A federal framework to redefine private duty nursing, set national quality standards, and update HCBS measures for Medicaid-supported care.

The Brief

The bill redefines private duty nursing services as continuous skilled nursing services under Medicaid and sets an 18-month window for the change to take effect. It then directs the Secretary to convene a broad, multi-stakeholder working group to develop national quality standards for continuous skilled nursing in the Medicaid program and to publish those standards after a notice-and-comment period.

Finally, SB1920 requires updates to home- and community-based waiver services and the HCBS quality measure set to reflect continuous skilled nursing, with defined timelines for ongoing review.

The change aims to raise care quality for Medicaid beneficiaries who require complex, lengthy nursing support by standardizing service definitions and oversight.
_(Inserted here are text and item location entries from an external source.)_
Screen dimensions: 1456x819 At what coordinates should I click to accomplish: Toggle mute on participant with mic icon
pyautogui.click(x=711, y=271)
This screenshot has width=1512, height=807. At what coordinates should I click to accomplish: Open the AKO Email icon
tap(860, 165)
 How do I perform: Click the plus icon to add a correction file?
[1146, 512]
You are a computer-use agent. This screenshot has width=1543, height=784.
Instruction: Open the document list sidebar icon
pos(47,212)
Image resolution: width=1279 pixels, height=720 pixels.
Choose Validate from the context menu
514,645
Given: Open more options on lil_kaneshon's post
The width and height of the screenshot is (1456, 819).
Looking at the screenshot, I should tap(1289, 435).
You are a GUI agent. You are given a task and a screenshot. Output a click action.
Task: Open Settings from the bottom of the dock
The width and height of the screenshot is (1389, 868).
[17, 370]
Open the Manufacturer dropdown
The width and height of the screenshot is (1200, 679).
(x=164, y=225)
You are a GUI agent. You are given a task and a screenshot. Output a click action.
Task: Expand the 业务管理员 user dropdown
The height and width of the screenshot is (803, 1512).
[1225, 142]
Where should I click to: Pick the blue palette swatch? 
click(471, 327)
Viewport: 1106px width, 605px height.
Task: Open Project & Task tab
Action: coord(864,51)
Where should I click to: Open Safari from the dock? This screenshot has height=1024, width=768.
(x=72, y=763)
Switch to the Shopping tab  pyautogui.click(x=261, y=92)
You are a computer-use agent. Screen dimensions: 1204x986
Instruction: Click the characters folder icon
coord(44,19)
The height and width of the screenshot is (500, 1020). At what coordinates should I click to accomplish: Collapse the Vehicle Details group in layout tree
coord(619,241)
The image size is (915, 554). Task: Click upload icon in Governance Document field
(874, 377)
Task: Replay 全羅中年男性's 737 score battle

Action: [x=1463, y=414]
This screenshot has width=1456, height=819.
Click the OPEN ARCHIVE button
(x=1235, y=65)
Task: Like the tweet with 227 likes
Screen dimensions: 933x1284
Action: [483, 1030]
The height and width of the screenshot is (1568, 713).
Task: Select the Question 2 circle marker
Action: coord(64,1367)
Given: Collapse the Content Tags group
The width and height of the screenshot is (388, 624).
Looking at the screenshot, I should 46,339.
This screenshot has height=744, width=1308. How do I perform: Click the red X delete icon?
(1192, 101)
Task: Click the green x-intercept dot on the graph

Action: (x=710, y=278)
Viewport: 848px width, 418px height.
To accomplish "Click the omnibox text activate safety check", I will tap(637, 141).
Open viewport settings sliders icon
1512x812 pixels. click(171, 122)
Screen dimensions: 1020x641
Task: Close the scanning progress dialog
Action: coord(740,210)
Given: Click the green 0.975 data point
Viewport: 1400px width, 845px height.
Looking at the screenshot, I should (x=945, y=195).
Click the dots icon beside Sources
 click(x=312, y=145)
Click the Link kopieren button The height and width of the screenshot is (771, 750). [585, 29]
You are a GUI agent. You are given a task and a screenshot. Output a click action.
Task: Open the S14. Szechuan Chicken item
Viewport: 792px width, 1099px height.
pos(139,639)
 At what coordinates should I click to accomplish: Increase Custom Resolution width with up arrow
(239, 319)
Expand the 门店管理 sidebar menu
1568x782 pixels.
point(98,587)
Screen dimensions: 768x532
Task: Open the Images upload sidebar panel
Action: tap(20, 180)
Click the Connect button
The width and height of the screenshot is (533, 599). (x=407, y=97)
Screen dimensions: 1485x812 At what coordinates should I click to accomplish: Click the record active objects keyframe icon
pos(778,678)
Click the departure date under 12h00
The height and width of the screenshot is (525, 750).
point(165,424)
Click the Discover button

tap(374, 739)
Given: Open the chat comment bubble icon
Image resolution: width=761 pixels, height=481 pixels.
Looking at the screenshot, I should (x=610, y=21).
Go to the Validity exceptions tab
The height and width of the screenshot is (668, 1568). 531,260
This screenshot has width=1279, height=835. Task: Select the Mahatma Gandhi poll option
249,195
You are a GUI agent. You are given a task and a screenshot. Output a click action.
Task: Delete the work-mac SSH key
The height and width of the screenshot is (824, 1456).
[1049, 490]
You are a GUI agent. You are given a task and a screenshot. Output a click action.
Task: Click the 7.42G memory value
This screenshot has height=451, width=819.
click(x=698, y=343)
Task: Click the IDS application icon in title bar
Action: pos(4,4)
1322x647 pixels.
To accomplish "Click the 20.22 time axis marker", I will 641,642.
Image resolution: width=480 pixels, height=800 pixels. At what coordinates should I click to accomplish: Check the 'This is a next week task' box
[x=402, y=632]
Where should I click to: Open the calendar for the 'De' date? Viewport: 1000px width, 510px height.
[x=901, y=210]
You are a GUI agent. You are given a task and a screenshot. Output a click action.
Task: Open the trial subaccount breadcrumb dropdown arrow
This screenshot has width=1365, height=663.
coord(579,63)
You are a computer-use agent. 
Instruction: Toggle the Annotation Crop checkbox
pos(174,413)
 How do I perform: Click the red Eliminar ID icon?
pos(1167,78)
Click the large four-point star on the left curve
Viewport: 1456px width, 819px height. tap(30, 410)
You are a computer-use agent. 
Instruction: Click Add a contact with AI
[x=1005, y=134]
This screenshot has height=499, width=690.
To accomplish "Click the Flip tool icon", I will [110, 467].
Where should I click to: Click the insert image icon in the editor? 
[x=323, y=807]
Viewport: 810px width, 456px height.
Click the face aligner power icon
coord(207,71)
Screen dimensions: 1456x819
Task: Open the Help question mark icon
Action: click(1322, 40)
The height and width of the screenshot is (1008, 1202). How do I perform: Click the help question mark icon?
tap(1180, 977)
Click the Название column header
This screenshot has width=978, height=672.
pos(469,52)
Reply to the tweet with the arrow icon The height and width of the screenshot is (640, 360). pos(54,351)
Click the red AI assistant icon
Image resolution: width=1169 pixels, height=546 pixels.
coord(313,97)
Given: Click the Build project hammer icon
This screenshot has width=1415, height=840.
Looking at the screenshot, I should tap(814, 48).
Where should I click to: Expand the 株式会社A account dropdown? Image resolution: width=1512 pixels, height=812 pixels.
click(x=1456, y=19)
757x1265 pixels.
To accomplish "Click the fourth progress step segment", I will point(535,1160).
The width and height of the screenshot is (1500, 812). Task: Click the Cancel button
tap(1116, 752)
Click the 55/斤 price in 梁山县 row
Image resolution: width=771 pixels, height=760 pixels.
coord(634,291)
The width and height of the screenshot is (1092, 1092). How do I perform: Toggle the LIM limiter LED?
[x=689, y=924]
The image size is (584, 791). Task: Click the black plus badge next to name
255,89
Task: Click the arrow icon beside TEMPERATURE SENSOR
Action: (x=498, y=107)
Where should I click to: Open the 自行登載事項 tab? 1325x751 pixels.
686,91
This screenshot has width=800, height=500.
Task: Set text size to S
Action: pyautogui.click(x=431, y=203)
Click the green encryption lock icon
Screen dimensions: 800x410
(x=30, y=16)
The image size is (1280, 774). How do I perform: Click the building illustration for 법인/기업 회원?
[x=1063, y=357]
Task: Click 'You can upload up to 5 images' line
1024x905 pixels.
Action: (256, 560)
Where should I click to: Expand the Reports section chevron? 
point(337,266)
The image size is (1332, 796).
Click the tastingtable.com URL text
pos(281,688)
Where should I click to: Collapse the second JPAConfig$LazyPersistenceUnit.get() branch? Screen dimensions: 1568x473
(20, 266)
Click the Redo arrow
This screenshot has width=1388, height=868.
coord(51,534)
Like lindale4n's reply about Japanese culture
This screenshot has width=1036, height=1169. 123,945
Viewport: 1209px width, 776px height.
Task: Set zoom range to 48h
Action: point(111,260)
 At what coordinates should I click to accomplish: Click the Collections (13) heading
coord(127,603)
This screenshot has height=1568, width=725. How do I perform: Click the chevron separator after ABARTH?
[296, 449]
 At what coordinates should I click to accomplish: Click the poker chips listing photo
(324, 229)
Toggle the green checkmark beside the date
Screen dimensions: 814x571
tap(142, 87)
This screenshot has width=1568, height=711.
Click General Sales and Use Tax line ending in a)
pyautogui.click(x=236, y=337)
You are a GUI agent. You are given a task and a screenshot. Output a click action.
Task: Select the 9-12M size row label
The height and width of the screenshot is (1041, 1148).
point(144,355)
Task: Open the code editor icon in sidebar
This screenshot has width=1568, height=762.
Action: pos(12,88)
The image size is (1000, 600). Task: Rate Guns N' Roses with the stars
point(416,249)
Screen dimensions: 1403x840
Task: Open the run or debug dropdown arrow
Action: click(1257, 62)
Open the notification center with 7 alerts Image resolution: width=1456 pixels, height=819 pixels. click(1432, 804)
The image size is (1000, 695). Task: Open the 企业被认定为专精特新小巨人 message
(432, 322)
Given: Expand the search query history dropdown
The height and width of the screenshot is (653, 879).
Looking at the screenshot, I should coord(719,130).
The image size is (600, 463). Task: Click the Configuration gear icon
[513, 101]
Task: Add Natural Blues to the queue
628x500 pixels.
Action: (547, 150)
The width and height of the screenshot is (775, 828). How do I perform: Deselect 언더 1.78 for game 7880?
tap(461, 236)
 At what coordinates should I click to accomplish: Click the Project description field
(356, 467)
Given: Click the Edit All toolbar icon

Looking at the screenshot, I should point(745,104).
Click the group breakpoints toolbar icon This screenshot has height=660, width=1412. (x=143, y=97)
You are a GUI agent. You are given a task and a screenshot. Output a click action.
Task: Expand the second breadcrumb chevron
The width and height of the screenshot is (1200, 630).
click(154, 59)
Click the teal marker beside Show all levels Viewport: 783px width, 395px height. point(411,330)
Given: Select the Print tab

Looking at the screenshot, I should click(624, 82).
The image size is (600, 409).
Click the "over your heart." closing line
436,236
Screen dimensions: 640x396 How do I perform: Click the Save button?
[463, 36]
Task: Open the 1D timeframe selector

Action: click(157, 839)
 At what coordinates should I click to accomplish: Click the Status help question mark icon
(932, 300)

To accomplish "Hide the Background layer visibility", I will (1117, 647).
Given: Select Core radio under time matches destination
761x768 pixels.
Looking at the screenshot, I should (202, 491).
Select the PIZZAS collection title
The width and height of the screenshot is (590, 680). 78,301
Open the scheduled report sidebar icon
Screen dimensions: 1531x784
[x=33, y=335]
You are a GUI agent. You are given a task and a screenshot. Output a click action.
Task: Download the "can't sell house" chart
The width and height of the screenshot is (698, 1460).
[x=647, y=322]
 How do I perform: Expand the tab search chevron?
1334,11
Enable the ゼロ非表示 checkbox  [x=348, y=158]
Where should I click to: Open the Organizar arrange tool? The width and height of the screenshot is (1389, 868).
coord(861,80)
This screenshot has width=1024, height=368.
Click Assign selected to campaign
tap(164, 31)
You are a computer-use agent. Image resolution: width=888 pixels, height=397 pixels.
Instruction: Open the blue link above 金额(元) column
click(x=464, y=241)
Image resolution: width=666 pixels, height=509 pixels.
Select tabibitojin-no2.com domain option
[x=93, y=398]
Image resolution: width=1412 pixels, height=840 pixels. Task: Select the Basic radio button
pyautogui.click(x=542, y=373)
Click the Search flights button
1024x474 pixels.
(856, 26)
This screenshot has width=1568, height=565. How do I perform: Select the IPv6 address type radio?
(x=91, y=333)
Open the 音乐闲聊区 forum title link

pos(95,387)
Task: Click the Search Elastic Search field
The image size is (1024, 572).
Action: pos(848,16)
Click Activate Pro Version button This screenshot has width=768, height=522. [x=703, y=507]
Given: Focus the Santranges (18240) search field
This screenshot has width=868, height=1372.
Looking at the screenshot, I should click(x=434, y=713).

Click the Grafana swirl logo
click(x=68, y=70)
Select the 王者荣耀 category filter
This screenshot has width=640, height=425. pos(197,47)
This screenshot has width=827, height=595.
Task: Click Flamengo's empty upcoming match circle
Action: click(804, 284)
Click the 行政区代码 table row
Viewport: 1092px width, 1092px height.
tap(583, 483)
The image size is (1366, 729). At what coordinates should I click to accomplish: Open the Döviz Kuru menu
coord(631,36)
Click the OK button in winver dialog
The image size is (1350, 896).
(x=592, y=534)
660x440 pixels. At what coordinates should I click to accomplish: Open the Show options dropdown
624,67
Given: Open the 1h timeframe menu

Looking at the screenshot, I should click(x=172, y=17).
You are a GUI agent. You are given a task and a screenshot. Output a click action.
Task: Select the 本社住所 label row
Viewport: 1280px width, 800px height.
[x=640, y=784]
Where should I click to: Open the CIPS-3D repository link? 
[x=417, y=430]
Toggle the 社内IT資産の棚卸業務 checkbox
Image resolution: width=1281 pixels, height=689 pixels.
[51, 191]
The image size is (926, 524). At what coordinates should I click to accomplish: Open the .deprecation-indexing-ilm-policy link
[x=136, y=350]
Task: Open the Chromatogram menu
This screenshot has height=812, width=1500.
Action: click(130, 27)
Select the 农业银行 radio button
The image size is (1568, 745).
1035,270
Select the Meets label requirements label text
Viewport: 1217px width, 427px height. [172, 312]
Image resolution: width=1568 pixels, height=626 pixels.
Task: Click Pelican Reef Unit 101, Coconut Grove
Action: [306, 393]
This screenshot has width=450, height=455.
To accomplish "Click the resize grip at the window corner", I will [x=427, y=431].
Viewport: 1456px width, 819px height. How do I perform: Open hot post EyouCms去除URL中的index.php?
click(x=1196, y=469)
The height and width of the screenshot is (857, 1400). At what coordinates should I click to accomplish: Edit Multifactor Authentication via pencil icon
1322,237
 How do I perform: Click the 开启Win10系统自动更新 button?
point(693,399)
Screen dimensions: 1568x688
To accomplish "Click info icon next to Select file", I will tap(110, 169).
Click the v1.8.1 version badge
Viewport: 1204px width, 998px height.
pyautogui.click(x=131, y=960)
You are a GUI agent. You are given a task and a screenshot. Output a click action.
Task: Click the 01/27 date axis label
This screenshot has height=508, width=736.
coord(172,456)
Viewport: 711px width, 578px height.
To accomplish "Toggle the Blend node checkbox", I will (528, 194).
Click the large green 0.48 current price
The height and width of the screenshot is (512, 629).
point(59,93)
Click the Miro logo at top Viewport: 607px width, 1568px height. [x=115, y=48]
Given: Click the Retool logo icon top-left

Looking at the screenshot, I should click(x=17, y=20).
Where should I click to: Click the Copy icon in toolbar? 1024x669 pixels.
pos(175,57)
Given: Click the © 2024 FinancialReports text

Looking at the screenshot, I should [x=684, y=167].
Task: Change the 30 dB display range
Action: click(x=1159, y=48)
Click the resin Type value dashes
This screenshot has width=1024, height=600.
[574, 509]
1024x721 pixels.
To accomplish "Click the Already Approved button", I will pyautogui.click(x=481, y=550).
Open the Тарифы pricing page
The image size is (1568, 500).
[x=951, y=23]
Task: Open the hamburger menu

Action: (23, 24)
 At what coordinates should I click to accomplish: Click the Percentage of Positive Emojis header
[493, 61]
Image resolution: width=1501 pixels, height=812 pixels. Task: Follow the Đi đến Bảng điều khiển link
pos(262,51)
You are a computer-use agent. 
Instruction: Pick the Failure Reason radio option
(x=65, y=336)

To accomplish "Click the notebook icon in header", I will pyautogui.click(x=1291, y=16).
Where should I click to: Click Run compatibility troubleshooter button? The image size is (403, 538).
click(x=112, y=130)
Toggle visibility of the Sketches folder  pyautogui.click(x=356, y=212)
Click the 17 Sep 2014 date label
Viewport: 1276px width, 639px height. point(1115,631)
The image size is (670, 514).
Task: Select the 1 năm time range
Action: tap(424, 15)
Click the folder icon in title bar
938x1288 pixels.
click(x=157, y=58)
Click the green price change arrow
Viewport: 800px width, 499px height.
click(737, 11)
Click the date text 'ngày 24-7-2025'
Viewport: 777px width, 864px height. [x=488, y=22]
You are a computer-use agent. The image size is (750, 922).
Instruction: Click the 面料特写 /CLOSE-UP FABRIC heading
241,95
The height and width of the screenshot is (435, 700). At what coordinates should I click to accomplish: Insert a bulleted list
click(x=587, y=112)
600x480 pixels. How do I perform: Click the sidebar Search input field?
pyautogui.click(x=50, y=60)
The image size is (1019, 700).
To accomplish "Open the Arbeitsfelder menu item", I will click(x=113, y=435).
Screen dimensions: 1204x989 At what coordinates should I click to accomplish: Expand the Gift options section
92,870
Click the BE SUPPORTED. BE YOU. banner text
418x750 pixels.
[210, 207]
It also foregrounds a structured process for stakeholder input, state implementation, and regular updates to measurement tools to keep pace with clinical and organizational advances.

The bill does not compel adherence to established Title XVIII home health conditions of participation, but it creates a parallel national standard framework intended for Medicaid programs, managed care entities, and providers.

At a Glance

What It Does

Not later than 18 months after enactment, the bill redefines private duty nursing as continuous skilled nursing for Medicaid. It also directs the Secretary to revise the CFR definition and establish licensing requirements for complex-care patients. A working group will craft national quality standards and publish them after public notice and comment.

Who It Affects

State Medicaid programs, private duty nursing agencies, licensed nurses, managed care entities contracting with Medicaid, and Medicaid beneficiaries (including dual eligibles) who rely on private duty nursing services.

Why It Matters

Creates a uniform, nationwide set of quality standards for continuous skilled nursing, reducing variation in care across states and improving accountability, while enabling ongoing measurement and improvement through updated HCBS measures.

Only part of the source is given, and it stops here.